U.S. Congressman Rick W. Allen (GA-12), a member of the House Education and Labor Committee, yesterday introduced H.R. 5178, the Truth in Employment Act. This legislation would amend the National Labor Relations Act (NLRA) to protect small businesses and their employees from the coercive tactic used by big unions known as “salting,” which makes small businesses targets of harassment campaigns designed to increase forced unionization.
“In the past, we have seen union bosses exploit small businesses that need to hire more workers and ultimately force them into unionization by sending in a job applicant who is solely there to gather information and start organizing efforts,” said Rep. Allen. “This deceptive salting practice often leads to costly legal battles if the business does not unionize. The Truth in Employment Act would protect both employers and employees by clarifying language in the National Labor Relations Act so that no employer is forced into hiring a ‘salt,’ and can instead use precious time and resources to hire employees who are there to actually work, especially important in this already difficult hiring environment.”

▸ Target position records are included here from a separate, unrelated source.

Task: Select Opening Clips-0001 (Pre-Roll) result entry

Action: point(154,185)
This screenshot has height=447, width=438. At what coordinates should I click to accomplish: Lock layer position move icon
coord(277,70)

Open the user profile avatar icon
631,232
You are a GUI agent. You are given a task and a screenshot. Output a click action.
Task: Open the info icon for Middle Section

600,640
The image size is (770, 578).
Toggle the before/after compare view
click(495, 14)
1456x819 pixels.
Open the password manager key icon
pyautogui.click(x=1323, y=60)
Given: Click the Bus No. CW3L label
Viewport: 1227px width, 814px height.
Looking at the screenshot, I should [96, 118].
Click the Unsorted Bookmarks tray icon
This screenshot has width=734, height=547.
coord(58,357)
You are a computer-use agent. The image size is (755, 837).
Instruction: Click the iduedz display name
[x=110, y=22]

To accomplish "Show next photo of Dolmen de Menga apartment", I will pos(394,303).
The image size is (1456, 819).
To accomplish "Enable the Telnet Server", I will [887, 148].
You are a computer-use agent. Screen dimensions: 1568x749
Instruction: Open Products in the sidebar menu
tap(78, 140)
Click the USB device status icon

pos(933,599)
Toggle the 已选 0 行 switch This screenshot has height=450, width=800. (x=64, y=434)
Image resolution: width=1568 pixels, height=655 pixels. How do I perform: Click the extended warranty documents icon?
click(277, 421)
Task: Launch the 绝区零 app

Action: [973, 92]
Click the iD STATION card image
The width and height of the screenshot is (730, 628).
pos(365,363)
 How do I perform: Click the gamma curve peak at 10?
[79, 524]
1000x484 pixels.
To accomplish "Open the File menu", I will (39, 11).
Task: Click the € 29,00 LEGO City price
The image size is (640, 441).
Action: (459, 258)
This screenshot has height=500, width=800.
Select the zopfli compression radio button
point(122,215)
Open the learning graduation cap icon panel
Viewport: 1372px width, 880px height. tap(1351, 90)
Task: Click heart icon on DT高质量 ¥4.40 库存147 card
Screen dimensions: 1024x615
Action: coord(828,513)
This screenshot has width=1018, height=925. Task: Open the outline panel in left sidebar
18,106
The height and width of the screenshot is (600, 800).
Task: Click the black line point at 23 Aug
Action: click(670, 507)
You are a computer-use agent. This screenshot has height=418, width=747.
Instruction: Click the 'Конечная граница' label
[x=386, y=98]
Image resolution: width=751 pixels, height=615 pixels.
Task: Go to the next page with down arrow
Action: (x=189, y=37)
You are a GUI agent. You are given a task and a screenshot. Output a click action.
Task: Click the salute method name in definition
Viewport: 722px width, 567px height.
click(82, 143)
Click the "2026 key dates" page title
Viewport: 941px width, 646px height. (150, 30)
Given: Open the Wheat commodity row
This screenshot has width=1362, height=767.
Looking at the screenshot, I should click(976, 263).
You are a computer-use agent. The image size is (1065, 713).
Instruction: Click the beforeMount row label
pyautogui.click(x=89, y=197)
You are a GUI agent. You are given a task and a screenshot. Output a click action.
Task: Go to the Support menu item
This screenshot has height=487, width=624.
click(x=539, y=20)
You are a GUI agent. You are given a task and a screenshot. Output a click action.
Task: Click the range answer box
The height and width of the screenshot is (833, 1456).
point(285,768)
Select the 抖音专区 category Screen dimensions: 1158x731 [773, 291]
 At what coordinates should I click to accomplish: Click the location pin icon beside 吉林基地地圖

Greg Mourad, Vice President of the National Right to Work Committee, said:
“With many workers choosing to reject Big Labor’s ‘representation’ in secret ballot votes, union bosses are increasingly relying on coercion instead, such as ‘salting’ schemes designed to harass non-union employers into turning workers over to union boss control without a vote – or drive them out of business altogether through bad-faith litigation. Big Labor’s cynical ‘salting’ tactics are currently being used all over the country to strong-arm workers into accepting union ‘representation’ against their will. The National Right to Work Committee is proud to stand with Congressman Allen in calling for passage of the Truth in Employment Act, which would put an end to this destructive practice once and for all.”
Associated Builders and Contractors said:
“Salting is not merely an organizing tool—it has become an instrument of economic destruction aimed at nonunion companies. ABC supports legislation like the Truth in Employment Act that would amend the National Labor Relations Act to make it clear that an employer is not required to hire any person who seeks a job primarily to organize employees or put nonunion companies out of business or do both. This change would not infringe on any rights or protections otherwise afforded to employees under the NLRA. It would alleviate the legal pressures imposed on employers to hire individuals whose overriding purpose for seeking a job is to disrupt the workplace or otherwise inflict economic harm.”
Salting applicants often openly identify as union organizers during the job hiring process, but at this stage, it is still too late. Employers are caught in a multi-step process:
If the employer hires the union job applicant, it gives the union the opportunity to begin a union election process or call for union recognition, even without a vote; OR
If the employer does not hire the union job applicant, or when an employer attempts to fire a union applicant who turns out to be a disruptive employee with the goal of unionizing from the inside, the union activist can file a claim citing an "unfair labor practice" charge on the employer.
Once a claim is filed, employers can either enter into a NLRB investigation or settle and allow unionization of a worksite.